Overall, all these results indicate that although the correction for attenuation is considered to be mandatory in the clinical routine [8], it is necessary to correct all the image-degrading effects to achieve the nominal SURs. Thus, for a SUR of 4, the recovered SUR for the E.CAM system is 33% without corrections, 45% for OSEM-A, 56% for OSEM-AP, 68% for OSEM-APS and 97% for OSEM-APSV. For the HELIX system, the recovered SUR is 41% without corrections, 55% for OSEM-A, 65% for OSEM-AP, 75% for OSEM-APS and 102% for OSEM-APSV.

As the two gamma cameras equipped with completely distinct collimators and using different data acquisition protocols lead to similar SUR values when the AQM plus PVE compensation is employed, the proposed method may therefore be suitable for comparative studies using different gamma cameras or multicentric studies.

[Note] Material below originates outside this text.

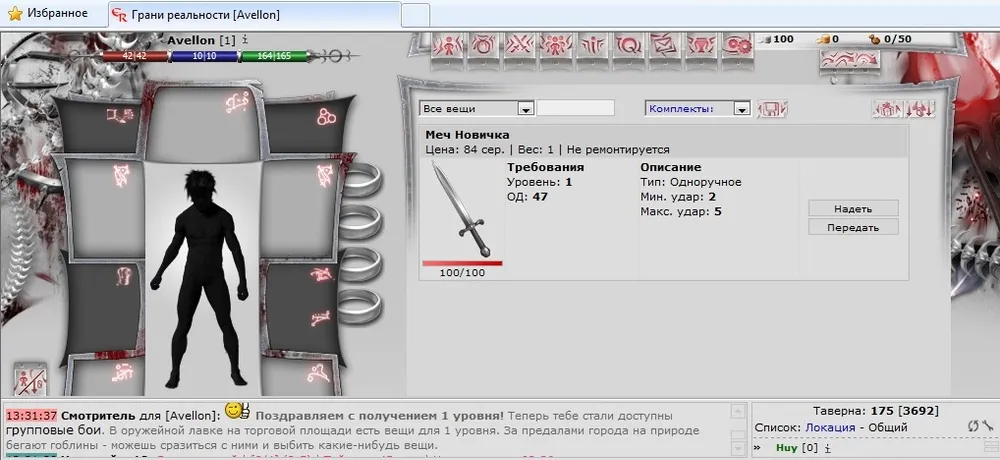Click the quest Q toolbar icon
Viewport: 1000px width, 460px height.
click(628, 45)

Furthermore, our results also highlight the importance of correcting for degradations to improve absolute quantification in neurotransmission SPECT studies with 123I-labelled radioligands. In this regard, Fig. 6 shows that when the 3D reconstruction includes attenuation, PSF and scatter correction, the calculated mean activity concentration in the striatum is underestimated by about 35% for the E.CAM system and about 20% for the HELIX system, whereas the maximum percent bias in the occipital region is about 5% for both cameras. PVE compensation proved to be effective in minimising the bias in the calculated mean activity concentration in the striatum, reducing errors to about 5% for both systems. These results indicate that PVE compensation in the striatum is necessary for absolute quantification. PVE compensation in the occipital region is not necessary as this area is large enough to influence the measurement of its mean activity concentration.

Conclusions

Our findings corroborate that quantitative results are dependent on the imaging system used in the acquisition when the reconstruction method does not include all the corrections for all the degrading phenomena [32, 33]. When all the corrections were incorporated into the quantification method, the differences practically disappeared, and both imaging systems reached approximately nominal values. The methodology presented in this paper establishes the corrections and the criteria to follow to compensate for all the image-degrading phenomena that affect neurotransmission 123I SPECT imaging, including a PVE compensation. We have sought to show that our quantification method leads to the theoretical quantitative values for two imaging devices equipped with different collimator systems and using different acquisition protocols.